When splitting unwritten extents, the ext4 code will write out zero
blocks up to 32KB by default (/sys/fs/ext4/*/extent_max_zeroout_kb)
to avoid having millions of very small extents in a file (e.g. in
case of a pathological alternating 4KB write pattern).  If your test
is writing >= 32KB blocks then this no longer needs to be done.  If
writing smaller blocks then it makes sense that the speed is 1/2 the
raw speed because the file blocks are all being written twice (first
with zeroes, then with actual data on a later write).

32KB (or 64KB) is a reasonable minimum size because any disk write
will take the same time to write a single block or a whole sector,
so doing writes in smaller units is not very efficient.  Depending
on the underlying storage (e.g.
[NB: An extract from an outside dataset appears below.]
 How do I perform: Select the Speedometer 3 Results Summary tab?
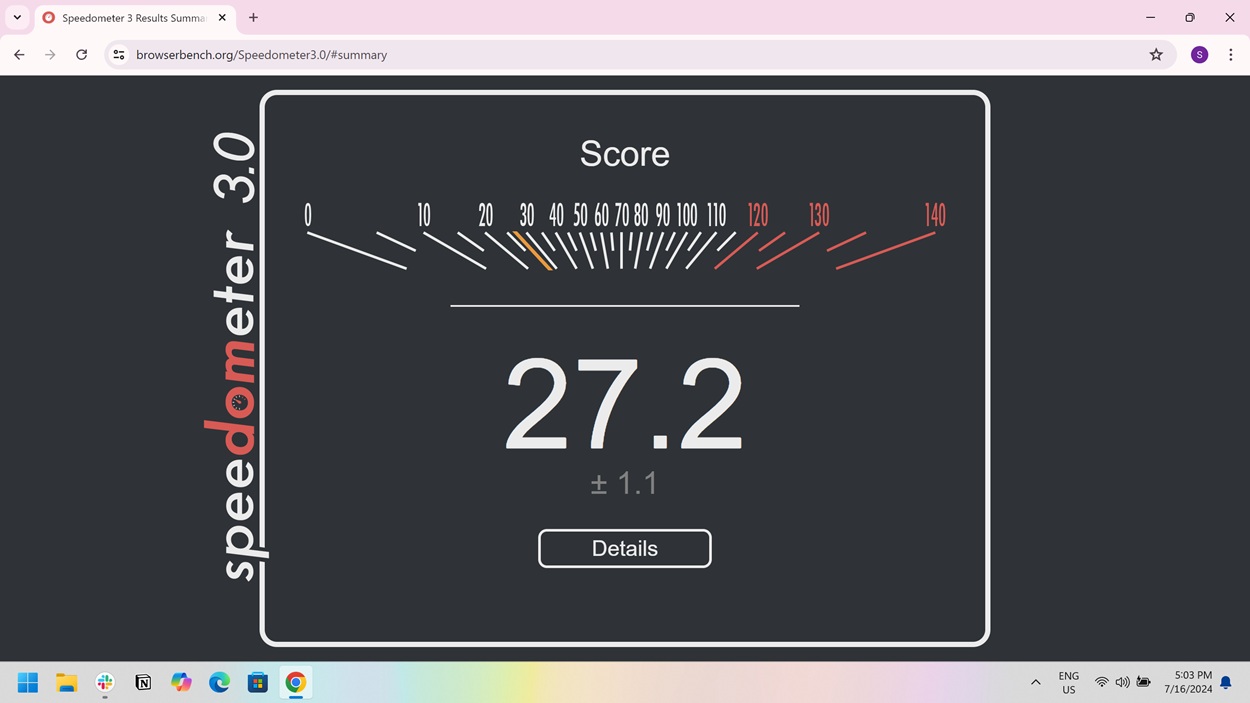click(x=130, y=17)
RAID-6) it might be more efficient
to set extent_max_zeroout_kb=1024 or similar.

> However, my understanding is that, in my case, an extent should
> represent the max 128MiB of data and so the clearing of the
> uninitialized bit for an extent should happen once every 128MiB, so
> then why is a higher transfer size making a difference?
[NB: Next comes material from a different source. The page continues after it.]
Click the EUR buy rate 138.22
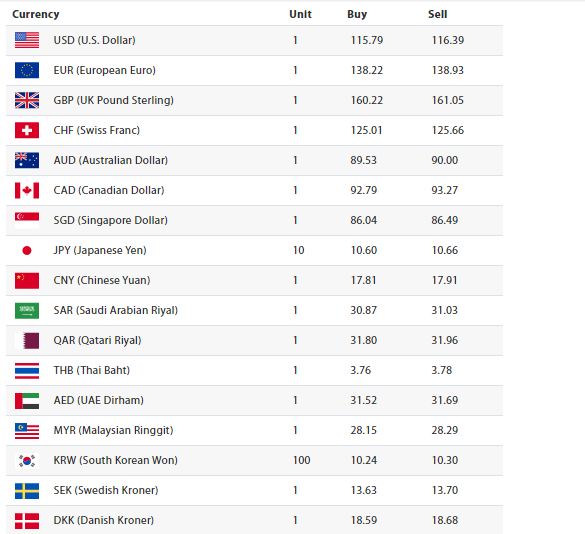This screenshot has width=585, height=534. (367, 70)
You are misunderstanding how uninitialized extents are cleared.  The
uninitialized extent is split into two/three parts, where only the
extent that has data written to it (min 32KB) is set to "initialized"
and the remaining one/two extents are left uninitialized.  Otherwise,
each write to an uninitialized extent would need up to 128MB of zeroes
written to disk each time, which would be slow/high latency.

Cheers, Andreas